_WORK TO BE COMPLETED:_
Write out all of these lines again, replacing "screenshot" with "capture" and changing nothing else. Leave the pictures out.

_DATA EXCERPTS:_
»»

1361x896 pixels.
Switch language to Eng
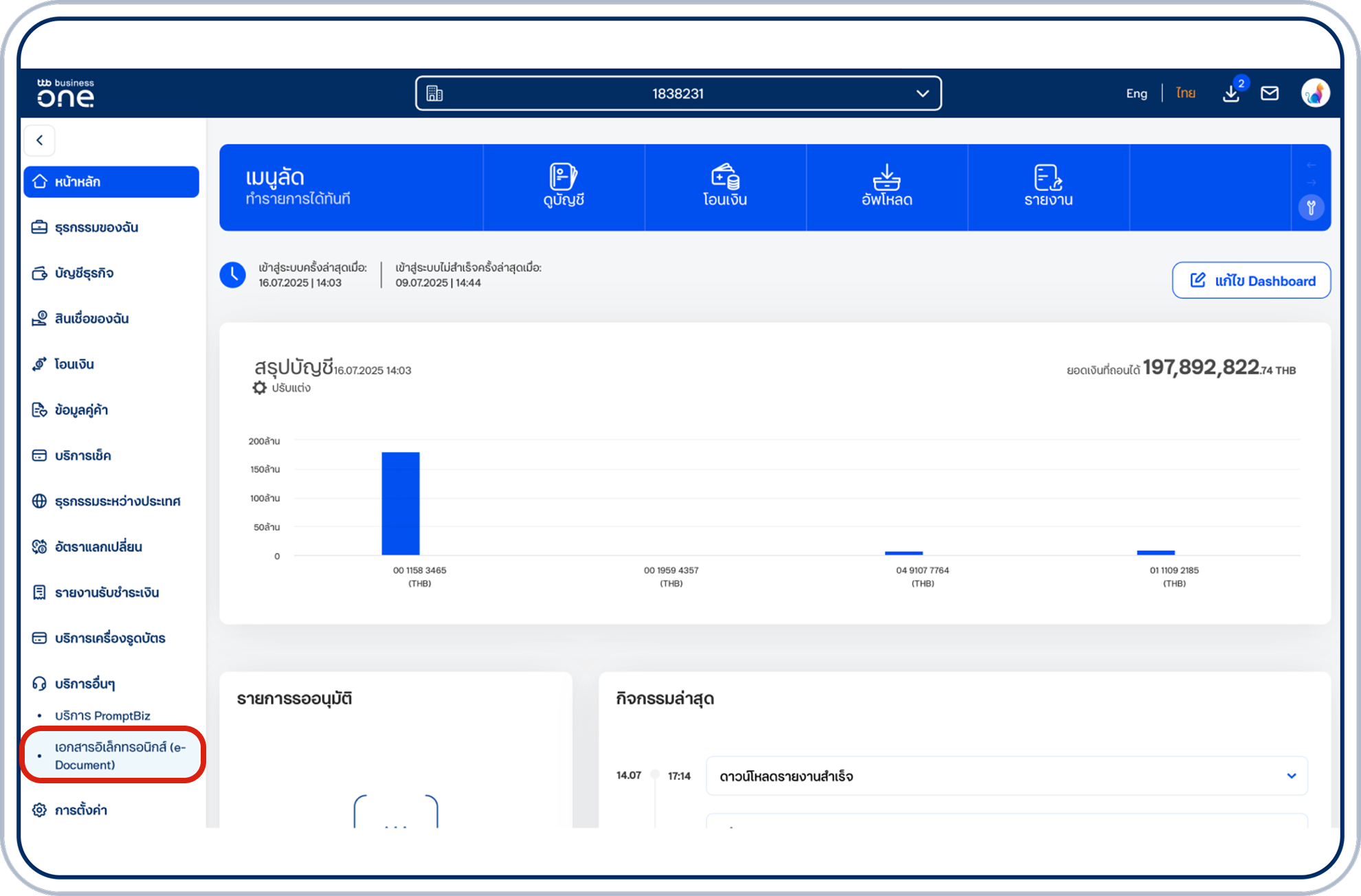point(1136,93)
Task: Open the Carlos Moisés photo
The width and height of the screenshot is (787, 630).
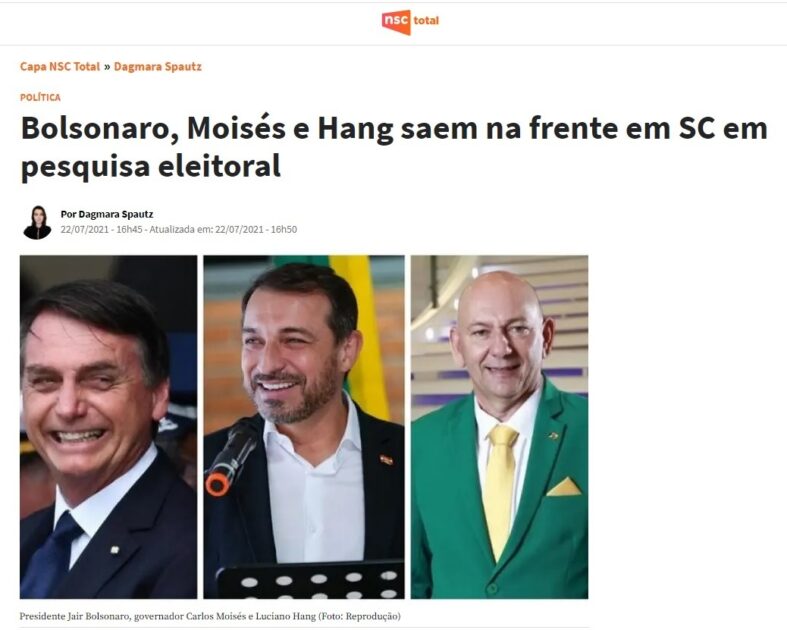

««

_ANSWER TO THE PROBLEM:_
1361x896 pixels.
Switch language to Eng
point(1136,93)
Task: Open the Carlos Moisés photo
The width and height of the capture is (787, 630).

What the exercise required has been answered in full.